The proposed new offences of “reckless serious injury” and “reckless injury” will require proof that the defendant foresaw “serious injury” and “injury” respectively. A higher level of mens rea would be necessary than for the current legislation, where the defendant need only foresee some harm in order to be convicted of GBH (Mowatt), and he need not foresee the consequences required for the actus reus of the offence of ABH (Roberts).
The main arguments in favour of retaining the current legislation are that despite the uncertainty previously associated with the law, the key issues and questions have now all been settled, so any changes are not urgent. The current law works and is used on a daily basis; the House of Lords clarified the law in Ireland; Burstow, and the passage of the Protection from Harassment Act 1997 make reform unnecessary.
However, arguments in favour of reform are that both the Government and the Law Commission have proposed reforming the legislation in order to create a set of offences which is clearer, fairer and more logical. This would be reflected through the increase in the sentence for GBH and the higher degree of mens rea required for a conviction under the proposed legislation. In addition, reforming the law and updating the language would make it more accessible to laypeople and legal professionals alike. The complexity of the law would also be reduced, as it would not be contained in so many sources: the Criminal Justice Act 1988, the Offences Against the Person Act 1861 and the common law.
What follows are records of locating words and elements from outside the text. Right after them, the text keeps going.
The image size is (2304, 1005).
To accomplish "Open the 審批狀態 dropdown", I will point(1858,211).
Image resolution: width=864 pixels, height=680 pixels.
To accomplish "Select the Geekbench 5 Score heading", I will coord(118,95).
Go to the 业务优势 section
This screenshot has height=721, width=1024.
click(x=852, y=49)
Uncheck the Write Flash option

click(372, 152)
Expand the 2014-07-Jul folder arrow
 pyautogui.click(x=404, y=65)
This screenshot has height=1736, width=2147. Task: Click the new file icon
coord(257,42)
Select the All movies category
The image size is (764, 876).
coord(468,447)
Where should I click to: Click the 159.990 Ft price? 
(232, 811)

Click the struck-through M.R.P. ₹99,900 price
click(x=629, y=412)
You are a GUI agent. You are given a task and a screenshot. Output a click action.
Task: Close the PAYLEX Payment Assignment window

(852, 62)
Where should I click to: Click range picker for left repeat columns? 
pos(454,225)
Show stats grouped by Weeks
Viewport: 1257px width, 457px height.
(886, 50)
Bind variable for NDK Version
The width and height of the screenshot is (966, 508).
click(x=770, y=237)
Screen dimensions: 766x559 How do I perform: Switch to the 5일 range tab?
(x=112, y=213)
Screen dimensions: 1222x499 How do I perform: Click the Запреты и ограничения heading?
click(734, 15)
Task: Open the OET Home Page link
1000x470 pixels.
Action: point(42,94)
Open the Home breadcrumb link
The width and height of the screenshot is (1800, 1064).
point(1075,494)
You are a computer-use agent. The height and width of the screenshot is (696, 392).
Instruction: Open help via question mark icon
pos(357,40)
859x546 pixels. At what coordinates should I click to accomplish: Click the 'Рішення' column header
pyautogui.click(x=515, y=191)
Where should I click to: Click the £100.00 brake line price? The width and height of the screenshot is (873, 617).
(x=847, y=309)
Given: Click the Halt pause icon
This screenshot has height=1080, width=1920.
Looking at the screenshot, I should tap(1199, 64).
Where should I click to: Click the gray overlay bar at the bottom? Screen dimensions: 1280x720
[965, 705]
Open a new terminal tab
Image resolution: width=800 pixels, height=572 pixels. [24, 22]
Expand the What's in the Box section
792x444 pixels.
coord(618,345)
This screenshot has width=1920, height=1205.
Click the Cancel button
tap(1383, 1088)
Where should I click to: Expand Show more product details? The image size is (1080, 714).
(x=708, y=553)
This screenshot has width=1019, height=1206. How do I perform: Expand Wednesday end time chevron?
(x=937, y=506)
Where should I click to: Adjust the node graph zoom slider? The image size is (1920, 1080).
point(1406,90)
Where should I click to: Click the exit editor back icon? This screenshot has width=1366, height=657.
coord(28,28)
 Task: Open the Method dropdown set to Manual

In conclusion, it appears that the law on non-fatal offences against the person is in need of reform to modernise the legislation to ensure that it meets the current social context. One of the main problems with the legislation is that it is so outdated; this has forced judges to extend the law to include new situations that could not have been covered by the legislation in the interests of justice. Despite the major questions of law having been resolved, the law lacks clarity and cohesion. The heavy reliance upon the Offences Against the Person Act 1861 gives it great importance, further justifying the need for reform of the current legislation.